Jupyter as a Presentation Research Tool


By Dongming Jin, 20 June 2018

During my PhD study, I've been questioning about, what is research?

It seems to me that research is about

  • looking at something,
  • over and over,
  • in all possible aspects.

During these iteractions, we may

  • narrow assumptions,
  • apply different methods,
  • collect more data,

and land new discovery.

So research is more like re-search.

Reproducibility is the ground base that all sciences are built on.

It is intuitive so that many of us have adopted or are going to use Python and Jupyter for research.

Okay. Python is great.

But it is no better than C, or ForTran without Jupyter!

Today, I would like to share my 2 cents after my graduation from

  • PhD in UT Arlington
  • LSST Data Science Fellowship Program

Container and Docker

What are containers?

  • Just like Virtual Machines (VMs) or Virtual Environments, they are sandboxes that leverage over isolation and computing resources

Why should I use it?

  • with Docker, it requires minimum effort to deploy
  • cross-platform, even on a raspberry pi
  • package a development environment with all of its dependencies into a standardized unit

We will hear and learn more in the afternoon sessions, so here is what I'm going to demo.

How to put an elephant into a refrigerator deploy a basic jupyter environment

  1. [x] download and install docker: based on your OS
  2. [x] start docker
  3. [ ] use your favorate terminal: $ docker pull jupyter/base-notebook, documentations

Ta-da!

The essential way

  • customize Dockerfile based on need
# Copyright (C) 2018 by Dongming Jin
# Licensed under the Academic Free License version 3.0
# This program comes with ABSOLUTELY NO WARRANTY.
# You are free to modify and redistribute this code as long
# as you do not remove the above attribution and reasonably
# inform recipients that you have modified the original work

FROM jupyter/base-notebook

MAINTAINER Dongming Jin "dongming.jin@mavs.uta.edu"
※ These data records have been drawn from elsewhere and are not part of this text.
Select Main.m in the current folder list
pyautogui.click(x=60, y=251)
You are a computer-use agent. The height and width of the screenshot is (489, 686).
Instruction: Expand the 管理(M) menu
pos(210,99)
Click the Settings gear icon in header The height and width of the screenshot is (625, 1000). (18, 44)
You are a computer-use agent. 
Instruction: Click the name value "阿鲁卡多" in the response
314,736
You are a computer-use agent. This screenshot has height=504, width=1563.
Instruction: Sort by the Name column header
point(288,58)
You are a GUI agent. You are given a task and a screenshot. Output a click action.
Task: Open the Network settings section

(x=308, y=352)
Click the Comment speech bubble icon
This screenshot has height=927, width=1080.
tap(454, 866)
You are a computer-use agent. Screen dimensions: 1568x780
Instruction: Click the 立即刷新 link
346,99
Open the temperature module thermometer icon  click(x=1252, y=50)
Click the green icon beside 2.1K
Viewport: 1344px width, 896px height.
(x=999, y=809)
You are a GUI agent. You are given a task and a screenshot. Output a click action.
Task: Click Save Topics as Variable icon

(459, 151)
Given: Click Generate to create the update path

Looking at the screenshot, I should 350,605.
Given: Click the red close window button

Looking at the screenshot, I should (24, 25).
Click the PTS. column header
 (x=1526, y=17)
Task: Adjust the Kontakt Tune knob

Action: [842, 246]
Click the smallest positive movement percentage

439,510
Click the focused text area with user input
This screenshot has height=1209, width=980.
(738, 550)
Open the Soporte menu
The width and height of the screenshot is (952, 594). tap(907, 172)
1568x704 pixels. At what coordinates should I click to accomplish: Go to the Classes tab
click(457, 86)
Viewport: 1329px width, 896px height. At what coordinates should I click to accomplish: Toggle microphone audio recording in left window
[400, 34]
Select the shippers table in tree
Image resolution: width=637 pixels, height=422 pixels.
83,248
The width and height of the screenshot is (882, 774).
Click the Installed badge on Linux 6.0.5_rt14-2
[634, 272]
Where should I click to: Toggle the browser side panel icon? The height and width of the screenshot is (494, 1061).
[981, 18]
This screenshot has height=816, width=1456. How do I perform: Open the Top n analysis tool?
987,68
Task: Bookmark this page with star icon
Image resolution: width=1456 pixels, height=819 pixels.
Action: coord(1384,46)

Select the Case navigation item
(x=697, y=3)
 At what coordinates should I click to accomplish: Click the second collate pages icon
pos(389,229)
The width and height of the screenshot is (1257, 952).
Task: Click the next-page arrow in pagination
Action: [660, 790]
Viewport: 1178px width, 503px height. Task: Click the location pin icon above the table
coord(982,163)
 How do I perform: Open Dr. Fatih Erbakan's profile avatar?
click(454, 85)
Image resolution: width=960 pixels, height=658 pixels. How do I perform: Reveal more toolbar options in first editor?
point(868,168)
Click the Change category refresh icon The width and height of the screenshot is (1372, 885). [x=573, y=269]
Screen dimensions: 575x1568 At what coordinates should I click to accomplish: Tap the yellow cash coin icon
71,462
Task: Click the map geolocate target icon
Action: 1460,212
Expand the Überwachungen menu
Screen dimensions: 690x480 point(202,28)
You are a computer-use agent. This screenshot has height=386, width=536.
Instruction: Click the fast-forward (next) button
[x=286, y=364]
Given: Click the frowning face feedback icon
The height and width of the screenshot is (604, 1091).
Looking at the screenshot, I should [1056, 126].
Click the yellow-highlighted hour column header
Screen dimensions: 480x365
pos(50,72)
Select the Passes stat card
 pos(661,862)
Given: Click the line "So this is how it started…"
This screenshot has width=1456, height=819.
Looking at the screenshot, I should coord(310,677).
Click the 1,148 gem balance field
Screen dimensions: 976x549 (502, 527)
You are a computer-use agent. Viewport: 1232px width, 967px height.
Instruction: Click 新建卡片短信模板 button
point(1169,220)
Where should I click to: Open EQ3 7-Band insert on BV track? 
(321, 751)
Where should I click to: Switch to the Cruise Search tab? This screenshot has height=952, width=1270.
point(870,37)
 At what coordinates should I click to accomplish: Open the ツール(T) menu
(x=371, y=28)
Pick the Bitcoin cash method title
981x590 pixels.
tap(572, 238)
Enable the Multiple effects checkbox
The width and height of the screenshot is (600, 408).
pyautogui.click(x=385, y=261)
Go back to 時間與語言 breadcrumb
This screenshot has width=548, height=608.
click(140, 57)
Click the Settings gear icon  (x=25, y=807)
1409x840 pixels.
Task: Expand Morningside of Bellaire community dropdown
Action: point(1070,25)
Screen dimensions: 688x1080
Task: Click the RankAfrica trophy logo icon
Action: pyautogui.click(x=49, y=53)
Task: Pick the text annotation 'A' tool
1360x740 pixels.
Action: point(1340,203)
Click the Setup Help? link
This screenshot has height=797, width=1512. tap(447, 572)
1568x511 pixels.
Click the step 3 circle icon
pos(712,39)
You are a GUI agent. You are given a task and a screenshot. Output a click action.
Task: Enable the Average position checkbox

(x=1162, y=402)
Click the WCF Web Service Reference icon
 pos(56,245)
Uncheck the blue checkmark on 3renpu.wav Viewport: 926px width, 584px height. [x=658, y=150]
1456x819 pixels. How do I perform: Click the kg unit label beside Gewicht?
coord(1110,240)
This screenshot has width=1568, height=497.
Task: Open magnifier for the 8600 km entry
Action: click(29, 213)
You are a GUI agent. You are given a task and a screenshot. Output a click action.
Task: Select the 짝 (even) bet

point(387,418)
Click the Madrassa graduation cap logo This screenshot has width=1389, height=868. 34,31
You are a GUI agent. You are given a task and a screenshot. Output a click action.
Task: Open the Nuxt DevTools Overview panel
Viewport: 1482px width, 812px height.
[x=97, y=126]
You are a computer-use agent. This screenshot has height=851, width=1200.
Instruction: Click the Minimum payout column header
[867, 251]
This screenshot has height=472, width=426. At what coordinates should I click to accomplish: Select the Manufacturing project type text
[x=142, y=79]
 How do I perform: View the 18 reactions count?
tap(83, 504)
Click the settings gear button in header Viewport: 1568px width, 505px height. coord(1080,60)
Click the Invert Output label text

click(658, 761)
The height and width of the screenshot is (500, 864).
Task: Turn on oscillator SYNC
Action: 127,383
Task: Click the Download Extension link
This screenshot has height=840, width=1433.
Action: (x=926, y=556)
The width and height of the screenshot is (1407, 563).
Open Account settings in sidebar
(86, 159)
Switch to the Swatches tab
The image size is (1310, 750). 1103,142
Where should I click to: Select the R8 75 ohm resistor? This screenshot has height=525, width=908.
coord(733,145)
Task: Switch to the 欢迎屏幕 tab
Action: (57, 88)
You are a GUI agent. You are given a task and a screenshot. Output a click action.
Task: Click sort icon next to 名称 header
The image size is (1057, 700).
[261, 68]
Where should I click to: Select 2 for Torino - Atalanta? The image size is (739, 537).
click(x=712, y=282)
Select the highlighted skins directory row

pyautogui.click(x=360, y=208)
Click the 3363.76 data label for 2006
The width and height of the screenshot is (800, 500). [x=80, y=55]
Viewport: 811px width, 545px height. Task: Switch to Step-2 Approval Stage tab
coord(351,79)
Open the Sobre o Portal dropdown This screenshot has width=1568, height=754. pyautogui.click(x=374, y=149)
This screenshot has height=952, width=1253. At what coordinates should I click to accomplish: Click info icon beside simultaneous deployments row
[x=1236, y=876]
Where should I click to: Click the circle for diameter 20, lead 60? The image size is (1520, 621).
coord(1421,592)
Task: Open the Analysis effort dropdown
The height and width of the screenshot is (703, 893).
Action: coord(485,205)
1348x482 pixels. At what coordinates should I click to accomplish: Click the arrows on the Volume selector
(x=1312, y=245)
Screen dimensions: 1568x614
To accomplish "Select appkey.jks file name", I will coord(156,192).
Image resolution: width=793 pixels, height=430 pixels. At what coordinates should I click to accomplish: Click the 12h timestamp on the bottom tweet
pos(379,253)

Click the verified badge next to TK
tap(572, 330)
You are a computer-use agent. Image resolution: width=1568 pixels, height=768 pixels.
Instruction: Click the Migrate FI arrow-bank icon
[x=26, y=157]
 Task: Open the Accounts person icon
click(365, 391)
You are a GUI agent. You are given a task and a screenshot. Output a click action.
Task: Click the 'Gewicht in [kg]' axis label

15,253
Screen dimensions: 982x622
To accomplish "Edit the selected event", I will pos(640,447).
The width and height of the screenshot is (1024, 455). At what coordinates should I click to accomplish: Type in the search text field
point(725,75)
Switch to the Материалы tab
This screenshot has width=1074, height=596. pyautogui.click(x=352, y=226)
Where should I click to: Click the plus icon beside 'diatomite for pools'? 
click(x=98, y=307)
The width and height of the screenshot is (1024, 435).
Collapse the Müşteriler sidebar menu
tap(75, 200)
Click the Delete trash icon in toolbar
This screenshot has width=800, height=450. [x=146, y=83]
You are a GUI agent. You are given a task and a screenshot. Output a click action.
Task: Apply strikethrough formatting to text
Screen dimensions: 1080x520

# Switch account to root and adding user accounts and password. or not
USER root
RUN echo "root:Docker!" | chpasswd

USER jovyan

# add necessary ingredients
RUN conda install -y \
                matplotlib \
                seaborn \
                pandas \
                Pillow \
                missingno \
                scikit-learn
  • build from Docker file $ docker build -t jupyslides path/to/Dockerfile

Ta-da!

How to use it

  • I don't know what I need yet.
    • just the jupyter env: $ docker run -it [--rm] -p 10000:8888 jupyslides
    • full access: $ docker run -it [--rm] -p 10000-10010:8888-8898 jupyslides /bin/bash
  • I know what I need
    • add local notebooks: -v path/to/notebooks:/home/jovyan/notebooks
    • add local data-v path/to/data:/home/jovyan/data

Briefs to master Docker, TLDR

Concepts

  • Images - The blueprints of our application which form the basis of containers. In the demo above, we used the docker pull command to download the busybox image.
  • Containers - Created from Docker images and run the actual application. We create a container using docker run which we did using the busybox image that we downloaded. A list of running containers can be seen using the docker ps command.
  • Docker Daemon - The background service running on the host that manages building, running and distributing Docker containers. The daemon is the process that runs in the operating system to which clients talk to.
  • Docker Client - The command line tool that allows the user to interact with the daemon. More generally, there can be other forms of clients too - such as Kitematic which provide a GUI to the users.
  • Docker Hub - A registry of Docker images. You can think of the registry as a directory of all available Docker images. If required, one can host their own Docker registries and can use them for pulling images.

Usages

# manage command
docker build [--no-cache] -t img_name path/to/Dockerfile  # build image based on dockerfile
docker images  # all images
docker ps [-a]  # show [all] running containers

docker start/attach con_id  # restart excited container
       stop con_id  # stop container
       rm con_id  # rm container
       rmi img_id  # rm image

docker cp path/to/local con_id:path/to/target  # copy file to container

# execution command
docker run -it  # interactive
           --rm  # rm container when exit, use with caution
           -d  # detached, need to ssh to access
           -p 8888:80  # port fwd to host
           -e DISPLAY=$DISPLAY  # set environment variable
           -u docker  # username/uid
           -v <data_location>:~/data  # mount data directory
           --name="rdev"  # container name
           ubuntu  # image name
           /bin/bash  # command

Okay. Docker is easy. Jupyter is awesome. What's the caveat?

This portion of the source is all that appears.